Javier Pedreira «Wicho»

SOCIEDAD

Los continuos avances en la potencia de los ordenadores gracias a los chips fueron previstos con enorme exactitud hace más de cuarenta años por Gordon Moore

27 sep 2009 . Actualizado a las 02:00 h.

El 19 de abril de 1965, en en el número que marcaba el 35.º aniversario de la revista Electronics , Gordon Moore, cofundador junto con Robert Noyce de Intel, la empresa que fabrica la mayoría de los procesadores de los ordenadores personales que se venden en la actualidad, publicaba un artículo titulado Encajando más componentes en circuitos integrados, que incluía un párrafo que venía a decir que el número de transistores que se podría meter en un circuito integrado -un chip- por el mismo precio se duplicaría cada año, lo que simplificando equivale a decir que los chips se volverían el doble de potentes cada año.

Esta afirmación, que el propio Moore modificaría en 1975 para decir que esta duplicación se produciría cada dos años, fue bautizada sobre 1970 por Carver Mead, profesor de Instituto Tecnológico de California y pionero también en el desarrollo de los circuitos integrados, como la Ley de Moore, y ha demostrado ser acertada, algo extremadamente inusual en el campo de la tecnología, y aún se sigue cumpliendo hoy en día, a pesar de que en numerosas ocasiones se anunció su muerte y de que cuando fue formulada el autor solo se atrevió a decir que se mantendría durante al menos diez años.

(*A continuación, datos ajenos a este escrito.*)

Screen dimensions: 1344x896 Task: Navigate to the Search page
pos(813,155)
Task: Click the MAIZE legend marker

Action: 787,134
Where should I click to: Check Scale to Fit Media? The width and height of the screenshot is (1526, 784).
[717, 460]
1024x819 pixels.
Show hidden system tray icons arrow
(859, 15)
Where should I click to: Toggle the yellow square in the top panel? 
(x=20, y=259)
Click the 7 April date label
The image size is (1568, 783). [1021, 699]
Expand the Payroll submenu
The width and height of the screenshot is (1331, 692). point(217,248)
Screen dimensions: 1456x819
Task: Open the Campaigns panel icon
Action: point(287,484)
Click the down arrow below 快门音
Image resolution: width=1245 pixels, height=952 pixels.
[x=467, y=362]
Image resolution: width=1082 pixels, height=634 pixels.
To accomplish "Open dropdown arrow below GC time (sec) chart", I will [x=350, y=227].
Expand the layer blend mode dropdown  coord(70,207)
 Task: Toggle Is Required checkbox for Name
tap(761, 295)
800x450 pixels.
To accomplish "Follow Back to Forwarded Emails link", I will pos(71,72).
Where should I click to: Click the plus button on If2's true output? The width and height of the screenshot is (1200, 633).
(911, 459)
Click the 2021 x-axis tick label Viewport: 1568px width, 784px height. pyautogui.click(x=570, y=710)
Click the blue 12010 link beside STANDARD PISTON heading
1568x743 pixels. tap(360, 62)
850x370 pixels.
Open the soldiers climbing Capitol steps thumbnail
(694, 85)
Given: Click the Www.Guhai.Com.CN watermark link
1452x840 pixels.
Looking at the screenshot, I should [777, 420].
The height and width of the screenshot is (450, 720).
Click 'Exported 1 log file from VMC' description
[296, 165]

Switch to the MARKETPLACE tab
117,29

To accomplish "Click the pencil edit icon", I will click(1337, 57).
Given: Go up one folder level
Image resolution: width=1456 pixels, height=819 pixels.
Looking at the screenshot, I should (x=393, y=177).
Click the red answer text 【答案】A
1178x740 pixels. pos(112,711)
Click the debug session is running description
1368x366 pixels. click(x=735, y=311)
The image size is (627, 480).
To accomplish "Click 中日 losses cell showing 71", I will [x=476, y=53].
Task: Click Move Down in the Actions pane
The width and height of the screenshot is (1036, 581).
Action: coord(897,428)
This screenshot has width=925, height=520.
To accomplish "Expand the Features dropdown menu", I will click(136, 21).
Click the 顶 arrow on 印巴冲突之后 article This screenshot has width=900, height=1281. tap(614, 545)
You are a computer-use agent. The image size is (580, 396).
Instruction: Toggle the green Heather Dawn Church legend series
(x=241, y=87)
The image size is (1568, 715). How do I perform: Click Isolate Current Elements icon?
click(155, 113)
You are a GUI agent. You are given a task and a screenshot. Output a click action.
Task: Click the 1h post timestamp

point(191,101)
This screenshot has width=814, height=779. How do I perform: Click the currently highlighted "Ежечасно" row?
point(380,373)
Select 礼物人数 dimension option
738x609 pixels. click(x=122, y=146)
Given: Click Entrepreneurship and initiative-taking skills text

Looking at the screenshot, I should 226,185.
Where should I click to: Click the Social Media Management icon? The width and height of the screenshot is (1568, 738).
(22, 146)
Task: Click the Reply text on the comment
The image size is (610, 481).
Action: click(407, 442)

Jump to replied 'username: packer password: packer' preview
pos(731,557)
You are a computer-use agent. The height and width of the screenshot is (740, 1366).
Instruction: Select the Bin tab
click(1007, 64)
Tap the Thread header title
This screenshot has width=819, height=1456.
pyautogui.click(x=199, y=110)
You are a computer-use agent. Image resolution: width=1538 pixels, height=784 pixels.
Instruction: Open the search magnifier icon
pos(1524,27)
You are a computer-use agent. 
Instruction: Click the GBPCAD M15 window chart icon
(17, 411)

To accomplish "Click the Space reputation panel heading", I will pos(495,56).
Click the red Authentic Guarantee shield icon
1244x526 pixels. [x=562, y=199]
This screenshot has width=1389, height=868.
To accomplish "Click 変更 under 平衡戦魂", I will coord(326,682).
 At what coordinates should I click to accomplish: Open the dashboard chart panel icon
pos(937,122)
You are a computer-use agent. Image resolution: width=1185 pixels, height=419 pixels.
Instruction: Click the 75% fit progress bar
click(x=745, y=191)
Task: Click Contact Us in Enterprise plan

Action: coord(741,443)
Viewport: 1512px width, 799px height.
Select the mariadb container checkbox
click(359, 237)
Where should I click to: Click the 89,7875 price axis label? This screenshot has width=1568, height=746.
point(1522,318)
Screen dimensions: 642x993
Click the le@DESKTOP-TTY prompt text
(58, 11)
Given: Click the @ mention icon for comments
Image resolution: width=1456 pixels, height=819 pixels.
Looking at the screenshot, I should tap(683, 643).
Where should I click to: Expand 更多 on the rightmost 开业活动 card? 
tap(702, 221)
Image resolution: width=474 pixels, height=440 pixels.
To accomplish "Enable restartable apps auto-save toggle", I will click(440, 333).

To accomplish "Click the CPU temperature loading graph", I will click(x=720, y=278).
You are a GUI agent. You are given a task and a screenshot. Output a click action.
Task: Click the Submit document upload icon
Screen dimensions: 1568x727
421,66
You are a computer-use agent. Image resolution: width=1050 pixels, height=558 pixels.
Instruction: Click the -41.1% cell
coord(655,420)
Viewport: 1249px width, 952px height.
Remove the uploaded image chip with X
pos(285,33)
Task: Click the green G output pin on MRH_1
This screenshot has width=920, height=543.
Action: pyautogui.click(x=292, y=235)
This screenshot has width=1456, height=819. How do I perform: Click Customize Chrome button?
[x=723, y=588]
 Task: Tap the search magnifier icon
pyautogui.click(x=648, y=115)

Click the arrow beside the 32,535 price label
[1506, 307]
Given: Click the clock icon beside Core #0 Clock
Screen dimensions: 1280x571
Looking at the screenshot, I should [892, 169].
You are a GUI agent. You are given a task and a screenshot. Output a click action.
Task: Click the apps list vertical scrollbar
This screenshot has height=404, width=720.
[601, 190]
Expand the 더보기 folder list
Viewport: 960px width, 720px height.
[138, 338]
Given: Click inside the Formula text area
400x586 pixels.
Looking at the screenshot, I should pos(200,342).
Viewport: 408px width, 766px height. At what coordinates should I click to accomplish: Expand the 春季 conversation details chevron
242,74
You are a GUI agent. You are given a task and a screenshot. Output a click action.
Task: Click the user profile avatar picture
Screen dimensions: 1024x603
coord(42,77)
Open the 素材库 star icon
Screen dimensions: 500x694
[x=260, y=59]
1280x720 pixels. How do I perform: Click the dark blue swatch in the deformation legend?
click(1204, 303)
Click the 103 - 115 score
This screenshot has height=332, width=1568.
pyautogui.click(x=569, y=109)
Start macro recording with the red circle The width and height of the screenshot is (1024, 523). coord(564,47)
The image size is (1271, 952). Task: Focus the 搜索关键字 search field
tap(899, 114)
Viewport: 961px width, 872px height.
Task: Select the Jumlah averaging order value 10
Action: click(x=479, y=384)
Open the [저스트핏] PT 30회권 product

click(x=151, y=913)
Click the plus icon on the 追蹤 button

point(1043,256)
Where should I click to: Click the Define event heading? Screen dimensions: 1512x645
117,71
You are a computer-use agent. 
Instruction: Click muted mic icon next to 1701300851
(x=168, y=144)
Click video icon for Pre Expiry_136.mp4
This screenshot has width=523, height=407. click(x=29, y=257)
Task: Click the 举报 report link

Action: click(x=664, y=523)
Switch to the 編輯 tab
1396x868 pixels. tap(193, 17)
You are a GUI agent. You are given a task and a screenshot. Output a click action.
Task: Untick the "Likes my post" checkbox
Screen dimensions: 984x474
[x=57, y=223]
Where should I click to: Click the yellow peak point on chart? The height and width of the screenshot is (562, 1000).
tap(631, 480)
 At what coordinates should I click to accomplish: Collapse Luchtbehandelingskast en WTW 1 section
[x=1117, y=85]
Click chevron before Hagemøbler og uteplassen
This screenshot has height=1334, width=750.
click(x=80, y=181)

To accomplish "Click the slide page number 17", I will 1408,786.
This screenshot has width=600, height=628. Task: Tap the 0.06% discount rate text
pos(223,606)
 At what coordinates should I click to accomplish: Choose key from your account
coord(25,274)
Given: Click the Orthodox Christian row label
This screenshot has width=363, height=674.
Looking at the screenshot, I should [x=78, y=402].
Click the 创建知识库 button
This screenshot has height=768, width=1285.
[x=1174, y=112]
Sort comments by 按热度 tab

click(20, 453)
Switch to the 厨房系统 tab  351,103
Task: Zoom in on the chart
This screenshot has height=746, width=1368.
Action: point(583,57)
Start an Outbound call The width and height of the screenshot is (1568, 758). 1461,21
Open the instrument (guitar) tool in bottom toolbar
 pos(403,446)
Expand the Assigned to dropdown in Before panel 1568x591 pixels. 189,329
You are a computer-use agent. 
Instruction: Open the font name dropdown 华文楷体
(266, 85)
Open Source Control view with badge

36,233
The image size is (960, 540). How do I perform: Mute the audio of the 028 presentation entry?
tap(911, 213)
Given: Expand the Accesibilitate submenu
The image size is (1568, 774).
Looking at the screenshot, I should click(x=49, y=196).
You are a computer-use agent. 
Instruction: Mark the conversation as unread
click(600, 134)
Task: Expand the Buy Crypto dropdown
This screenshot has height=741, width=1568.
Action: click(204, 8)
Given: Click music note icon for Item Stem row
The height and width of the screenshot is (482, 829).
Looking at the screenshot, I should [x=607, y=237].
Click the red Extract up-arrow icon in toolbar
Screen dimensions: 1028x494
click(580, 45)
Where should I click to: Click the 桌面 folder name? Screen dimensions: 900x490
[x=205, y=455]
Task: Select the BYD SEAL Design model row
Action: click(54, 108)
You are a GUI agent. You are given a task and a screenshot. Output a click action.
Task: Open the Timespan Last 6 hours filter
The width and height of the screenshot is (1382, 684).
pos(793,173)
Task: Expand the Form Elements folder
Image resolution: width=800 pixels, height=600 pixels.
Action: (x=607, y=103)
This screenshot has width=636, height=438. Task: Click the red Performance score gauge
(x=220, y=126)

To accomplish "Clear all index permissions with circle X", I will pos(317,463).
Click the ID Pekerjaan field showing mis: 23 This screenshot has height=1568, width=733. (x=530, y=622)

Con el paso del tiempo incluso ha llegado a decir que dado que la tecnología está a punto de alcanzar la barrera del tamaño de los átomos en cuanto a su capacidad de colocar más transistores en un chip, en unos 5 o 15 años, a partir de ahora se producirá una ralentización del proceso a menos que se adopten otras tecnologías. Pero pase lo que pase en el futuro, lo cierto es que desde los primeros chips, que contenían un solo transistor, hasta los microprocesadores actuales que contienen miles de millones de ellos la evolución de estos dispositivos ha cambiado radicalmente nuestro mundo.